Yet this weekend's Premiership programme promises to be the best-attended of the season, thanks in part to the dramatic content of England's month- long tussle with the heavyweights of the southern hemisphere but also to a genuine hunger for top-level club action. Leicester will pull in 10,000 plus for this afternoon's game with Sale, Newcastle expect a full house at Kingston Park for tomorrow's meeting with Gloucester and Saracens predict an audience of around 8,000 for the visit of Bath.

During the recent exercise in mid-winter hibernation, the body charged with administering the professional club game, the English Rugby Partnership, worked closely with Allied Dunbar's marketing and research wing in an effort to identify the potential audience for their combined product. "The figures show that almost 50 per cent of males between 16 and 40 have an interest in the top end of the game and we see that as a highly encouraging statistic," said Kerr, who chairs ERP.

"The issue centres on the structured season. If we can create a fixture list under which the clubs have a meaningful home game once a fortnight, there is a chance of commercial viability. It is through regular exposure that people begin to identify with their local club, which in turn translates into regular support.

"We've just had four weeks on the sidelines at Quins and I can't say it hasn't been difficult. We played one or two second-team games on the mornings of international matches and there was some interest, but we were effectively shut down for a month and it hurt us. People spend money at this time of year, but because we had little or no rugby to offer, no one was spending any of it here. Obviously, we need to forge some sort of common agreement on international dates to enable clubs to keep operating."

Representatives of the Allied Dunbar clubs are pushing for a maximum of two pre-Christmas England internationals from now on, although they would almost certainly be prepared to settle for a compromise figure of three. What they require urgently is an end to disruptive one-off Tests like next weekend's Italy-Ireland match, which will deprive Quins, for instance, of two senior front-row forwards for their trip to Leicester.

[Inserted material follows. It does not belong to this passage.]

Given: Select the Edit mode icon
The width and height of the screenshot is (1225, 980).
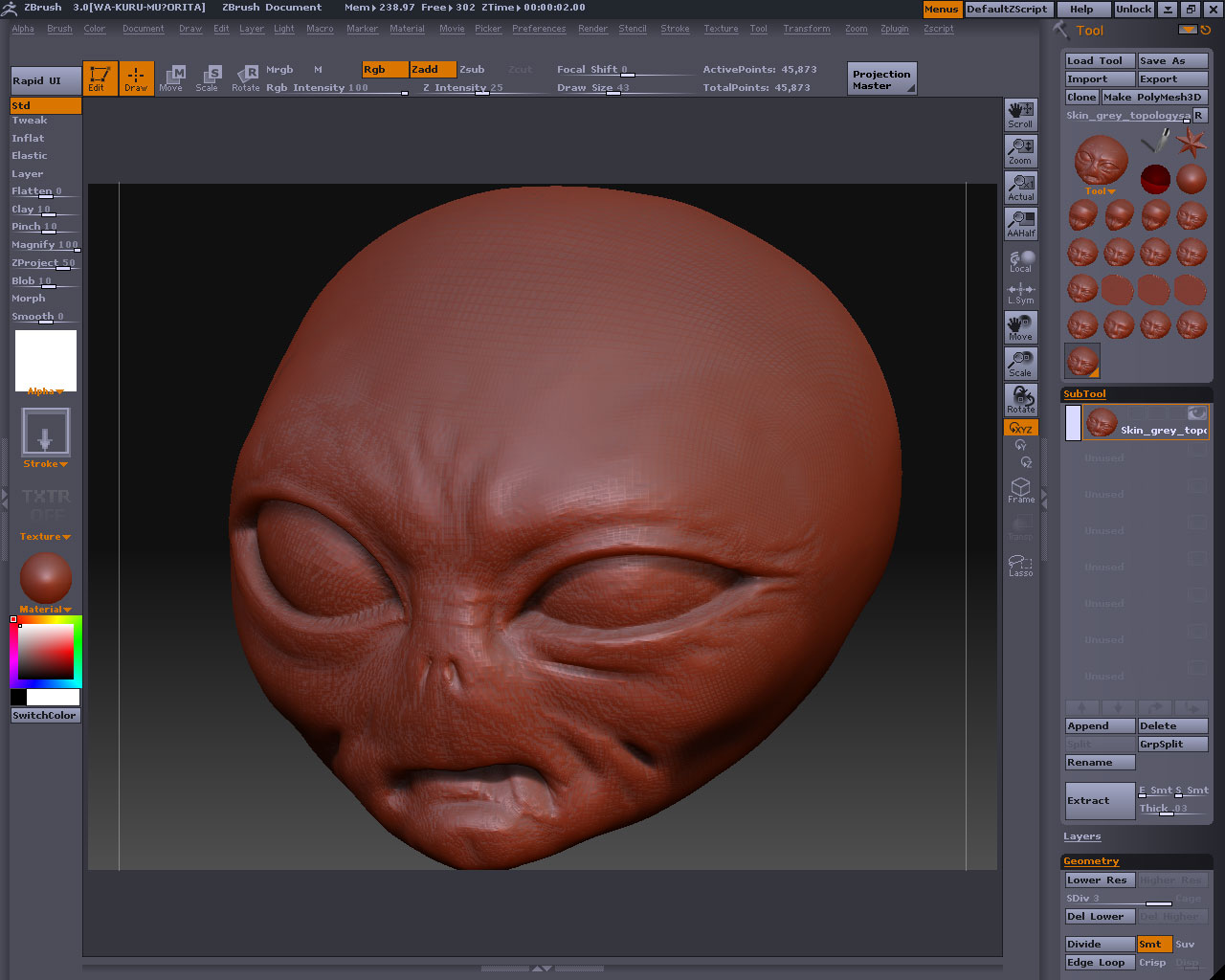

Quite who Quins will field at the sharp end this afternoon was still under wraps yesterday; the only certainty was that there would be no room for Will Carling (remember him?). Wasps, however, were prepared to divulge their line-up. Alex King has declared himself fit for action after a 20- minute run-out with the second-string in midweek, Laurence Scrase replaces the injured Nick Greenstock in midfield and the flanker Jon Ions makes his Premiership debut on the open side.